20 junho 2015

É cada vez mais difícil arrendar casa


Nos bairros históricos de Lisboa e Porto há apartamentos que estavam no mercado residencial e que agora são para turistas. Mas não é por causa disto que o arrendamento não funciona. Mais rentabilidade e menos risco estão a levar donos de casas a tirá-las do mercado de arrendamento para alugar a turistas. Um apartamento grande pode valer 500 euros por noite.


O ano passado, Alexandra (nome fictício) mudou-se para uma casa maior com o namorado e ficou com um apartamento vazio no centro de Lisboa. Vendê-lo "era complicado por causa da crise" e arrendar permanentemente não queria porque não poderia "tirar partido da casa para receber familiares de visita a Lisboa". Decidiu arrendá-la a turistas, porque "fica numa zona muito procurada para alojamento temporário" e está a correr bem. "Comecei há poucos meses e quando coloquei o anúncio na internet as reservas começaram a surgir", diz.

Magalie começou há mais tempo, em 2011. "Estava desempregada e não encontrava nada na minha área, que é psicologia, e tinha um apartamento no Porto, ao pé do mercado do Bolhão, uma zona muito procurada por turistas", conta. Ainda teve a casa no arrendamento tradicional, mas garante que não volta. "Ao início correu bem, entretanto a procura baixou e desci a renda, mas depois tive seis meses sem arrendar e desisti", diz.

Alexandra Almeida, de 39 anos, e Magalie Rodrigues, de 33, são dois exemplos de uma das mais recentes tendências do imobiliário e turismo de Lisboa e Porto: o alojamento local ou arrendamento turístico. Um mercado que não para de crescer. O airbnb.com, o principal portal de arrendamento de casas para férias, tem 26 700 alojamentos em Portugal, mais 65% do que no período homólogo, disse ao Dinheiro Vivo fonte da empresa norte-americana. E basta uma pesquisa para ver que muitos se registaram este ano.

É natural que até já esteja a roubar imóveis ao mercado residencial. "A passagem do arrendamento tradicional para alojamento a turistas é uma tendência dos novos investidores, mas nota-se mais nos bairros históricos de Lisboa e Porto", diz o administrador da Century 21, Ricardo Sousa. O que faz todo o sentido para Luís Múrias, que tem nove apartamentos turísticos no centro do Porto. "Aqui quase não há procura para arrendamento tradicional porque as casas são pequenas, sem elevador ou estacionamento.

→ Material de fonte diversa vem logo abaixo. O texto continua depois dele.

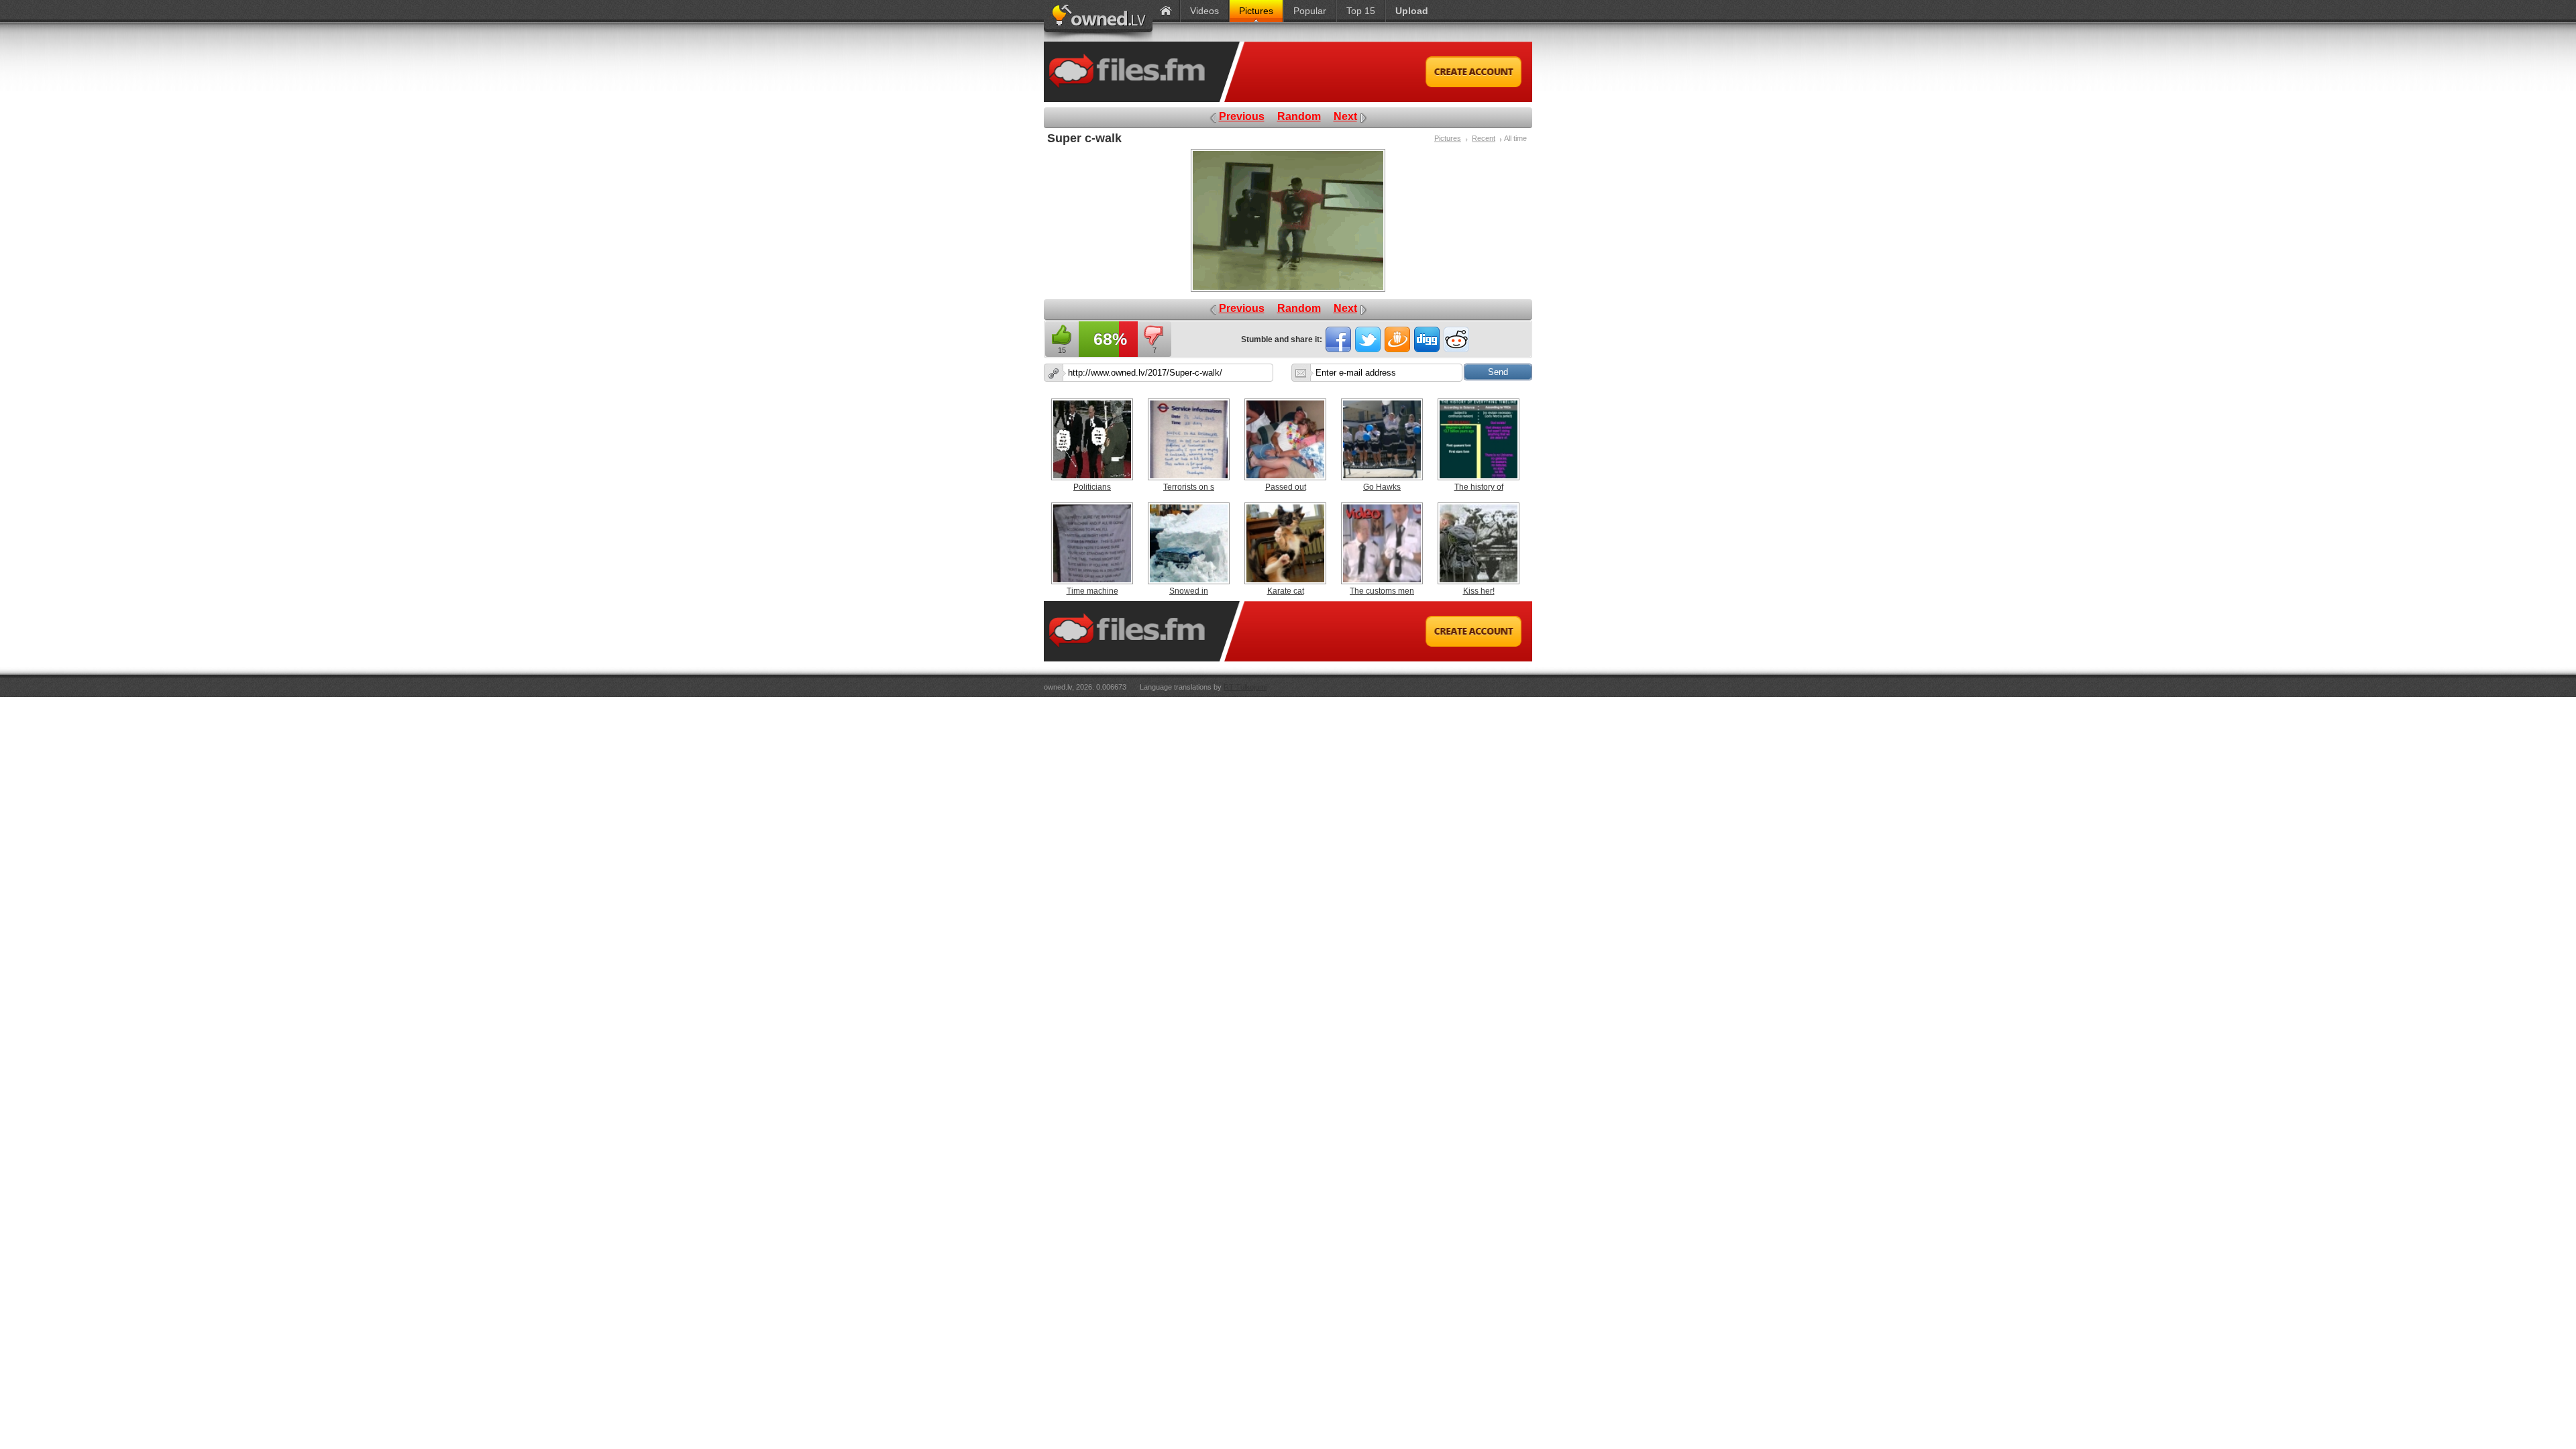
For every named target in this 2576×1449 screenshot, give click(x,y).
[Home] (1165, 11)
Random (1299, 116)
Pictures (1447, 138)
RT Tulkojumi (1245, 687)
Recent (1483, 138)
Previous (1242, 116)
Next (1345, 116)
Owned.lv (1098, 21)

Ninguém quer morar aqui", diz.

De facto, a oferta para arrendamento permanente é baixa nos bairros típicos de Lisboa e Porto. No portal Imovirtual, que tem quase 260 mil casas em todo o país, há apenas 20 mil imóveis para arrendar e, no centro de Lisboa são dois mil. No Chiado, por exemplo, são 85. Quase tantos como os 52 alojamentos locais que há no airbnb. "Se existe um boom de alojamentos locais nos bairros históricos é porque existe procura, é uma resposta a uma necessidade. Se houvesse procura por arrendamento tradicional era isso que os proprietários iriam fazer", repara o presidente do Turismo de Portugal, João Cotrim de Figueiredo.

Os dados da associação dos mediadores (APEMIP) confirmam isso. Este ano a procura de arrendamento está já perto dos 45% e as intenções de compra estão acima de 50%. "Ainda não há um verdadeiro mercado de arrendamento. A oferta não dá resposta à procura porque grande parte dos ativos fica em locais onde não existe procura e porque tem preços proibitivos para as famílias portuguesas", diz o presidente da APEMIP, Luís Lima.

Aliás, para este responsável, não é só nos bairros históricos que os proprietários estão a colocar as suas casas em regime de alojamento local. Isso também acontece nos T3, T4 ou T5 com rendas acima dos mil ou dois mil euros. No Imovirtual, por exemplo, há várias casas no Parque das Nações ou nas Avenidas Novas a arrendar para férias e que custam mais de 100 euros por noite ou mais de 800 por semana. Há quem arrende casas de muitos quartos por 500 euros por noite, o mesmo que uma renda mensal no Bairro Alto.

Os docinhos e as garrafas de vinho

Magda Tilli, a fundadora da Home Lovers, a mediadora imobiliária portuguesa que nasceu no Facebook, não tem dúvidas: "Os proprietários levam as casas para o alojamento local porque acham que vão ter mais rentabilidade." E até o fazem apenas por um curto período de tempo. "Ainda esta semana, um senhor que não estava a conseguir vender a casa que tem na Baixa decidiu arrendá-la a turistas no verão. Mas depois voltou a colocá-lo à venda", conta.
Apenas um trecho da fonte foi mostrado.